As a director on the board, Hall will contribute to strategies to advance equitable, evidence-based practices; create leading content, research and professional development opportunities; and enable robust professional networks.
Her work will not only benefit UNCG locally, but is national in scope. Last year, Hall participated as a featured presenter in a session hosted by NACE in partnership with the International Network of Employers and University Career Services, where they reflected on COVID impacts in the United States, United Kingdom, and Asia. NACE also hosts an annual conference which engages professionals from around the world.
Hall’s work with NACE will help elevate UNCG’s profile. Hall’s placement on the board is very visible within the university career development industry and beyond.
“I will have a seat at the table to shape the field of career services and to drive innovative practices which can create positive impacts for how we pursue our work here in UNCG Career & Professional Development,” Hall said.
“In my role with NACE, I will be exposed to compelling industry-wide challenges and will be an active participant in coming up with innovative solutions. I will also lead highly visible initiatives focused on addressing key opportunities within the field.

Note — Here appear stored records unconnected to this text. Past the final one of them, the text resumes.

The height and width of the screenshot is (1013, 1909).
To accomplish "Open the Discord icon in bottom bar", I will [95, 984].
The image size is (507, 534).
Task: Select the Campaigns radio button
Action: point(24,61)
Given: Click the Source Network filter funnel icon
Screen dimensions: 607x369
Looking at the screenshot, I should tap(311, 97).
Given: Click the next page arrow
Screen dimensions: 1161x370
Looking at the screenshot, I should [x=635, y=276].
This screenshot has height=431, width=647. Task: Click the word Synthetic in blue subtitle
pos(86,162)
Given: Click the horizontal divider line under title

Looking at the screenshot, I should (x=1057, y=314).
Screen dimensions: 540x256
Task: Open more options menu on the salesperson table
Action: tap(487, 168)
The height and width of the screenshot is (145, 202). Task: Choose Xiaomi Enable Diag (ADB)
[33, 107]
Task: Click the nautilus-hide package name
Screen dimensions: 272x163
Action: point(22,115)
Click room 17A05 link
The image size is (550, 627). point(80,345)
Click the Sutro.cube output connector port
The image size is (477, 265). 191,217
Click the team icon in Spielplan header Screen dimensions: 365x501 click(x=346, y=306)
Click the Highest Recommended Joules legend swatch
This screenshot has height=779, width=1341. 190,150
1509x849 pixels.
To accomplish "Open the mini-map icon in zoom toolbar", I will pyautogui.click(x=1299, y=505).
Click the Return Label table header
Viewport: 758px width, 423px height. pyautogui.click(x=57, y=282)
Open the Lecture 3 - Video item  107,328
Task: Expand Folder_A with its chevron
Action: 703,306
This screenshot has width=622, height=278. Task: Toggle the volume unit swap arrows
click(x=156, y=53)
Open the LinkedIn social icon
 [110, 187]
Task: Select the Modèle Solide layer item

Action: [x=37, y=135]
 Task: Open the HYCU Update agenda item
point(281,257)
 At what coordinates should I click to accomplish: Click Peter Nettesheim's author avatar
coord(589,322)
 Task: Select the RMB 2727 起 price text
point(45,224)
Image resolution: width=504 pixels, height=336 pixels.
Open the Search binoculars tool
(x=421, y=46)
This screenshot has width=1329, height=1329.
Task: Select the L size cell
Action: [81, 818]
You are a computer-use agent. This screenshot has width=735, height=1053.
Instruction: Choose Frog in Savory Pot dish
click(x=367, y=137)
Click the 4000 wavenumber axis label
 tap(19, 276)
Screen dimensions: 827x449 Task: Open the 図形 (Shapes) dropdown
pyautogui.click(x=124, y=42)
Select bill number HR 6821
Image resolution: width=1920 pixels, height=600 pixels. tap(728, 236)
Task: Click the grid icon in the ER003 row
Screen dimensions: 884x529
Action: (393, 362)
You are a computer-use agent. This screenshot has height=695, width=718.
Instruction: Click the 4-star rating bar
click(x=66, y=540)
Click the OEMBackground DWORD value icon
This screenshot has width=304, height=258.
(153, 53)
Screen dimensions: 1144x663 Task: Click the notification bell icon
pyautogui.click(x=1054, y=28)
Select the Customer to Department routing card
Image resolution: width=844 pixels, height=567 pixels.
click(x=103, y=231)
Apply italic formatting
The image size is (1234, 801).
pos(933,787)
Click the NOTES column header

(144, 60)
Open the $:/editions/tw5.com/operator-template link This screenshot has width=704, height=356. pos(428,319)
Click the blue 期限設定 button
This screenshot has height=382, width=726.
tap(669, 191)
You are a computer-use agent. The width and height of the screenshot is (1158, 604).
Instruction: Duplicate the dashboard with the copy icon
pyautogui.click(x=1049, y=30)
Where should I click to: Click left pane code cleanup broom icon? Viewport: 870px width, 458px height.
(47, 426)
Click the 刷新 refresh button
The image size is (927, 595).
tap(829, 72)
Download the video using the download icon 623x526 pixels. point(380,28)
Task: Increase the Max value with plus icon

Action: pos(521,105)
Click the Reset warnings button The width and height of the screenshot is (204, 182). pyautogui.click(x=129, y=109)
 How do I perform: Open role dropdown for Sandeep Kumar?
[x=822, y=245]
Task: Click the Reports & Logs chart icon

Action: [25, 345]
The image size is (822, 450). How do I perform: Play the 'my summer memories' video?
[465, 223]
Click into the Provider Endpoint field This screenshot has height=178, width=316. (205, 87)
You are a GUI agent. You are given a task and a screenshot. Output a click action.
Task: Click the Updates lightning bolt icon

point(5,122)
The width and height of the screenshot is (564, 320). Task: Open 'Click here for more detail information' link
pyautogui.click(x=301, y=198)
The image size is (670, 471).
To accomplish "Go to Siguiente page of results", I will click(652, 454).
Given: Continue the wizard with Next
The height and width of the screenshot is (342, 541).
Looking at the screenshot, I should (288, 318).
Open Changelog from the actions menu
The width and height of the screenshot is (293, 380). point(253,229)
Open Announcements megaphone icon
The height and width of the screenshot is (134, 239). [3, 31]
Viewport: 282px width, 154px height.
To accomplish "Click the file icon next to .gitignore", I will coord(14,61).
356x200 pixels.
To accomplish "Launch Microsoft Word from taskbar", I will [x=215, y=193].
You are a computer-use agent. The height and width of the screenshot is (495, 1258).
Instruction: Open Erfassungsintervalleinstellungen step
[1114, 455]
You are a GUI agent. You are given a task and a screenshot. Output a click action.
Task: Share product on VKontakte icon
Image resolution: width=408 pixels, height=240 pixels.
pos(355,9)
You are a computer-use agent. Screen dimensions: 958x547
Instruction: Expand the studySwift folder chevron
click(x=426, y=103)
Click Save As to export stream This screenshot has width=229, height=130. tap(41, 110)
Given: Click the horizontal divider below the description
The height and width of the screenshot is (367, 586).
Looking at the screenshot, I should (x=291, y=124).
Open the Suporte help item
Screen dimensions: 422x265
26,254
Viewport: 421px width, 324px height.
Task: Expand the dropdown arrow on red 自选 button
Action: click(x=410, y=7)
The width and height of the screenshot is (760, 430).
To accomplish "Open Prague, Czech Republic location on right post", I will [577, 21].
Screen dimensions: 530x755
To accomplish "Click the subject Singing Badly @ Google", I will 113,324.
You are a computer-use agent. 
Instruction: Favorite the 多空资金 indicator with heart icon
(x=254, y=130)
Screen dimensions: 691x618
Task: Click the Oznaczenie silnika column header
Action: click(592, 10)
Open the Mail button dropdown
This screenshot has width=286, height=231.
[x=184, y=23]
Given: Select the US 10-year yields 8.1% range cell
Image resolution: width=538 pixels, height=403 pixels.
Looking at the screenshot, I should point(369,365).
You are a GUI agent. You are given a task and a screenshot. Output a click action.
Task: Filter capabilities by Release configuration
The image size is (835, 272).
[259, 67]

This leadership opportunity will not only allow me to represent UNCG while making a mark on our industry, but it will also position me to continue to elevate the work we are doing in CPD.”
And what does Hall do in her role as the director of career and professional development at UNCG?
“I lead a talented team of corporate/community relations specialists, career development coaches and operations support administrators,” she said. “Our objective is to help students find their career direction, connect with prospective employers and graduate school programs, engage in internships, and develop the competencies they need to execute a successful job search and perform effectively on the job.”
Community members may not be aware of all the things that CPD can help with.
“One of my favorite offerings is professional headshots. Students can schedule an appointment to get their headshot taken for use on social media,” Hall said. “This has grown in popularity and several faculty now include this as an assignment in their course. We also offer 1:1 career coaching, present career readiness sessions in academic courses, host a number of annual career fairs, and coordinate campus-wide student employment.”
Like with everything else on campus, CPD has had to adjust their approach during the pandemic.
Hall says, “Like so many others on campus, we have scaled our offerings to deliver virtually. The most significant transition has been moving our career fairs to a virtual format. Our office, the employers, and the students all miss the face-to-face experience, however in the virtual environment we have successfully connected hundreds of students with employers seeking interns and full-time hires. We have also shifted our 1:1 coaching and drop-in hours to a virtual format which has been effective for students.”